PROBLEM DESCRIPTION:
Report only the number of lines below that contain the word "date".

RECORDS FOR THIS EXERCISE:

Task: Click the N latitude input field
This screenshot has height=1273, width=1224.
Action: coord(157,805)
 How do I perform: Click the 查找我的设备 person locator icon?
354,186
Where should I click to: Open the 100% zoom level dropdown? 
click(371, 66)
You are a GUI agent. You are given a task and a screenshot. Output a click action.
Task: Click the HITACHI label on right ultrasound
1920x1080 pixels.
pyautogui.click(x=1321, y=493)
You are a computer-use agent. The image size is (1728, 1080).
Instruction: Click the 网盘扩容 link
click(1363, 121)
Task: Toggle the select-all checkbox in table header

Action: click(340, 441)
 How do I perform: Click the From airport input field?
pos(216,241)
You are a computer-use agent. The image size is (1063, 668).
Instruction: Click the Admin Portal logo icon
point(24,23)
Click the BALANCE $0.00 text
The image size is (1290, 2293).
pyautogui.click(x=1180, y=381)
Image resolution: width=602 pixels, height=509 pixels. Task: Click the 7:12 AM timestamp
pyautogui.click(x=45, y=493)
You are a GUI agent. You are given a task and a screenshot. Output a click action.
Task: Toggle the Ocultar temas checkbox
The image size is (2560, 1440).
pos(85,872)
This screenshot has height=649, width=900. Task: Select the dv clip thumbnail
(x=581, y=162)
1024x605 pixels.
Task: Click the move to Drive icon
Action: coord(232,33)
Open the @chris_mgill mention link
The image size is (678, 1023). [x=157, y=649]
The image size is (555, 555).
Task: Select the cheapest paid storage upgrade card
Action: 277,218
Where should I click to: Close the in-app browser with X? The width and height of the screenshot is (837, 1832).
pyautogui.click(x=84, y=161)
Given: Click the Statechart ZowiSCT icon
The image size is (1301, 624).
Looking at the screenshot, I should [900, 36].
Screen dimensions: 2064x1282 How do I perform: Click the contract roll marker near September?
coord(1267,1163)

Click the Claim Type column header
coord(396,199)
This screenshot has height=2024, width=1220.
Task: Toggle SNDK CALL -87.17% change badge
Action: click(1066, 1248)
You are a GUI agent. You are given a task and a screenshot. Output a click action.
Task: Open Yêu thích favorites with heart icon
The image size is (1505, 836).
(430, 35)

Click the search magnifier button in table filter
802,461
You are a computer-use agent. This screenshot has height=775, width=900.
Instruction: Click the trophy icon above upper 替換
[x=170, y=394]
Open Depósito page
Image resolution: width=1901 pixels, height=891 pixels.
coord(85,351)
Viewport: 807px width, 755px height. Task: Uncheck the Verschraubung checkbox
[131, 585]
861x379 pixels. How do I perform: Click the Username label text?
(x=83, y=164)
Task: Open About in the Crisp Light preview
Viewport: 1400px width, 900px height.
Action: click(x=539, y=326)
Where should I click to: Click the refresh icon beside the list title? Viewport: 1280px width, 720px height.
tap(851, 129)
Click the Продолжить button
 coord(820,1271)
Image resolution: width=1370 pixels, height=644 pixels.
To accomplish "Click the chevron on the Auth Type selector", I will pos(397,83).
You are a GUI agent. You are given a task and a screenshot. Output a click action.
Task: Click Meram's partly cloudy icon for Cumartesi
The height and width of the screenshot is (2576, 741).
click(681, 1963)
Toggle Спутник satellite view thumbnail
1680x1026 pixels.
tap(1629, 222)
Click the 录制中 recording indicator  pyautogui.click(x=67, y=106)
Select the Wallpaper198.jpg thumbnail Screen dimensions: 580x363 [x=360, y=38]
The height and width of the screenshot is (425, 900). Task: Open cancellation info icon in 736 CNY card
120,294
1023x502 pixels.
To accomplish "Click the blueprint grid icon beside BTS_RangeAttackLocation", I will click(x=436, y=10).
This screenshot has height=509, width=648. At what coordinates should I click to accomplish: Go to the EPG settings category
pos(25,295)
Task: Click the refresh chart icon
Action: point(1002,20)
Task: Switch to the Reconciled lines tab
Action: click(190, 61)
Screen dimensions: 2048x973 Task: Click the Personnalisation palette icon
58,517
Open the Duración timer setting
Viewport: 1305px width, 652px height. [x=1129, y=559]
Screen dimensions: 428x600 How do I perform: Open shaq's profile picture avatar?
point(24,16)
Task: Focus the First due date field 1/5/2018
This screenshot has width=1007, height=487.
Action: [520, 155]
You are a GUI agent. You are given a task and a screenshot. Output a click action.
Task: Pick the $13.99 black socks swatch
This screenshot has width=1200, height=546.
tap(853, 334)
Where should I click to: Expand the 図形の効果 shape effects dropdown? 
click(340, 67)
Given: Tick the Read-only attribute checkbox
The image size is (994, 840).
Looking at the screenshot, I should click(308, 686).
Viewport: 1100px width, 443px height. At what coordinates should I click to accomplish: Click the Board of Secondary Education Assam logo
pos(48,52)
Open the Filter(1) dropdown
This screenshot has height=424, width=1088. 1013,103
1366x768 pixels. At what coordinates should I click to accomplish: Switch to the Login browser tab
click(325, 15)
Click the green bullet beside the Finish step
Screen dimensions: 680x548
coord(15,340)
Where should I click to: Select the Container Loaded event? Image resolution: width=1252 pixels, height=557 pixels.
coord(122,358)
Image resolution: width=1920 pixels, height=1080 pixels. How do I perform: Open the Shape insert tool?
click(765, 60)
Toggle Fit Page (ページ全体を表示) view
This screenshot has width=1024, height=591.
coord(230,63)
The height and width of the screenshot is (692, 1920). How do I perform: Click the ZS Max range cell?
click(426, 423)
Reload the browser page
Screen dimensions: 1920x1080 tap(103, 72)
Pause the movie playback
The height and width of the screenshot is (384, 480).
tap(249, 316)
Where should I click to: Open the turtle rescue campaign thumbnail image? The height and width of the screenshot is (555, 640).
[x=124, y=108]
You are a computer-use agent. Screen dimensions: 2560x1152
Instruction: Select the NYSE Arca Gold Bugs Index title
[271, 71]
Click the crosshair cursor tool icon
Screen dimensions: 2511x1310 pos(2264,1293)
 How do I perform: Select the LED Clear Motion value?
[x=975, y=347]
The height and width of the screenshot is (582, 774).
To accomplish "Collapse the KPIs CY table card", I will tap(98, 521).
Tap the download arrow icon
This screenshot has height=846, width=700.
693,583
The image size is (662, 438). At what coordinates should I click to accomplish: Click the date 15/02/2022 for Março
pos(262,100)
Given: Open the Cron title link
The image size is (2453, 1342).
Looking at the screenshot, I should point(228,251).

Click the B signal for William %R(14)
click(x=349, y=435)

FULL ANSWER:
2